China Greenlights Covid-19 Booster Shots for High-Risk Residents
(Bloomberg) -- China has greenlit booster shots for people at high risk of contracting Covid-19, citing studies that show the immune system fights off the infection better when a third dose of its homegrown vaccines are given.
Those at risk - including workers at health care and quarantine facilities, patients with weak immune systems, aviation and customs workers and people over the age of 60 - are eligible for a booster shot six months after they are fully vaccinated, said Zheng Zhongwei, who heads the task force overseeing Covid-19 vaccine research and development.
Travelers heading to high-risk regions outside of China can also get a booster shot six months after they are fully vaccinated, Zheng said, citing experts’ recommendations. Further studies are needed to determine whether the rest of the population would benefit from the extra immunization, he said in a briefing with reporters in Beijing.
The world’s most populous country joins a growing list of nations, ranging from Israel and the U.S. to countries in southeast Asia, who are backing booster shots to strengthen the defenses of the most vulnerable against the more infectious delta variant.
The move will deepen the inequality in vaccine distribution that has seen rich countries stockpiling shots while poor nations struggle to vaccinate even their highest-risk residents. The World Health Organization recently urged nations to hold off on boosters to ensure more a equitable distribution of vaccines globally.
China has fully immunized 889 million of its citizens and exported 770 million doses of its vaccines. It has pledged to supply 2 billion doses throughout the year.
According to Zheng, studies conducted by Chinese vaccine makers Sinovac Biotech Ltd and Sinopharm found antibody levels surge 30-fold after a third inoculation is given six months after completing the recommended two doses schedule for an inactivated vaccine. Meanwhile, Tianjin-based CanSino Biologics Inc. previously said its one-shot viral vector vaccine sparked a stronger immune response when given as a booster to people fully vaccinated with inactivated shots, compared to a third dose of the same vaccine they had received previously.

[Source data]
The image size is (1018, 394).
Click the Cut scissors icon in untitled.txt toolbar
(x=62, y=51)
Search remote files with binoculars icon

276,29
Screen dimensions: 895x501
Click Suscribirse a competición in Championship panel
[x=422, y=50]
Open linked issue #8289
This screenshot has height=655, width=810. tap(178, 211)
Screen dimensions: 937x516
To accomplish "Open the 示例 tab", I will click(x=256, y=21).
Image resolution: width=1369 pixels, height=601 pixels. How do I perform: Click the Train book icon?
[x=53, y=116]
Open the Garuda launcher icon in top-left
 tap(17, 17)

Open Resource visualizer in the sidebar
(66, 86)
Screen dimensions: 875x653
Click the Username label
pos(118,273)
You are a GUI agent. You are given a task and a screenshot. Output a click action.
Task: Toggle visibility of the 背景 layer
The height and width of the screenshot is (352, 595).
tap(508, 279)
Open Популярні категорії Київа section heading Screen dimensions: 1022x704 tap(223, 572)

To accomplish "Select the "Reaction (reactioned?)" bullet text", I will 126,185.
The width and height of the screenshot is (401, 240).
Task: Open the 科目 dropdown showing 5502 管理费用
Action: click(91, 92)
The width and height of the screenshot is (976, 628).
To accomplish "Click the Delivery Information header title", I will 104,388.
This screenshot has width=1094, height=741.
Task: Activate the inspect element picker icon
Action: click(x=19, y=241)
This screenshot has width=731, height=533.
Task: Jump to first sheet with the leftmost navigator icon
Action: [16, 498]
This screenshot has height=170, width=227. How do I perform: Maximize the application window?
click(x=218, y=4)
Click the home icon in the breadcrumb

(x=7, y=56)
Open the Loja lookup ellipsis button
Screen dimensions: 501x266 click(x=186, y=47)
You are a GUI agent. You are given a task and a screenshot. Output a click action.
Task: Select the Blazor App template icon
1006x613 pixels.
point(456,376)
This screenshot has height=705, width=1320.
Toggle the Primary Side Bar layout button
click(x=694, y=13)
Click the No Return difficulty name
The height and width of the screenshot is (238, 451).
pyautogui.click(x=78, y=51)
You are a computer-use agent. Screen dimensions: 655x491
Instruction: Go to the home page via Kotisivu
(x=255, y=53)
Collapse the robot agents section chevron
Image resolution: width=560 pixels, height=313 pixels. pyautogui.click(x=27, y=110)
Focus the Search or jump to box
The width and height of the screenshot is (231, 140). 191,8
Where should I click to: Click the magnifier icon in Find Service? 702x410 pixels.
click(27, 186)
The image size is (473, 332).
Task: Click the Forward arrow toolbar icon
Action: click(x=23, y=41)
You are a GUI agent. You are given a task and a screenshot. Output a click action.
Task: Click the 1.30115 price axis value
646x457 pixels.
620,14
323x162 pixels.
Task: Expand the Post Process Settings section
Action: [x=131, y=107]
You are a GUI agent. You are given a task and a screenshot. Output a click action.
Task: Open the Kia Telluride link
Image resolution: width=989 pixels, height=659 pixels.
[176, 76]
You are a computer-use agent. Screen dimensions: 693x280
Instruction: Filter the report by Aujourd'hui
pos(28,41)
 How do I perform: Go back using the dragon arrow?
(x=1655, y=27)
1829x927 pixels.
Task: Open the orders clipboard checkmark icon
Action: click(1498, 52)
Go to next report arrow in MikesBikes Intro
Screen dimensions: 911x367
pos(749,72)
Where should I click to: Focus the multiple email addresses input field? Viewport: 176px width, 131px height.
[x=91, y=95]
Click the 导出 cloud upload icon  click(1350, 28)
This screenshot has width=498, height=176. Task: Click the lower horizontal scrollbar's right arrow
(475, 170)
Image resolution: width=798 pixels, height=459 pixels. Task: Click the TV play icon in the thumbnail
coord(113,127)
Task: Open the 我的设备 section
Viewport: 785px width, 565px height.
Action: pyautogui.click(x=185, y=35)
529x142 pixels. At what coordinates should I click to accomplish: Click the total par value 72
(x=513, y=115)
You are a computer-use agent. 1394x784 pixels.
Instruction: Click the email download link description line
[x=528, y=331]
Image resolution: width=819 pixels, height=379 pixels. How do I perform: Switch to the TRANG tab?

» Problems and tasks
a) Answer these questions about the booster shot article:
(i) How long after being fully vaccinated can people in the at-risk groups get a booster shot?
(ii) How many Chinese citizens have been fully immunized?
(iii) Which organization urged nations to hold off on boosters?
b) State whether each statement agrees with the booster shot article, and support each answer with a quotation from it.
(i) China has exported 770 million doses of its vaccines.
(ii) The booster shot has been approved for China's whole population.
(iii) Antibody levels rose 30-fold after a third inoculation.
c) Rewrite the stretch of the booster shot article from "Travelers heading to" through "reporters in Beijing.", replacing "reporters" with "journalists".

» Expected responses
a)
(i) Six months.
(ii) 889 million.
(iii) The World Health Organization.

b)
(i) Yes: "exported 770 million doses of its vaccines"
(ii) No: "Further studies are needed to determine whether the rest of the population would benefit from the extra immunization"
(iii) Yes: "antibody levels surge 30-fold after a third inoculation"

c)
Travelers heading to high-risk regions outside of China can also get a booster shot six months after they are fully vaccinated, Zheng said, citing experts’ recommendations. Further studies are needed to determine whether the rest of the population would benefit from the extra immunization, he said in a briefing with journalists in Beijing.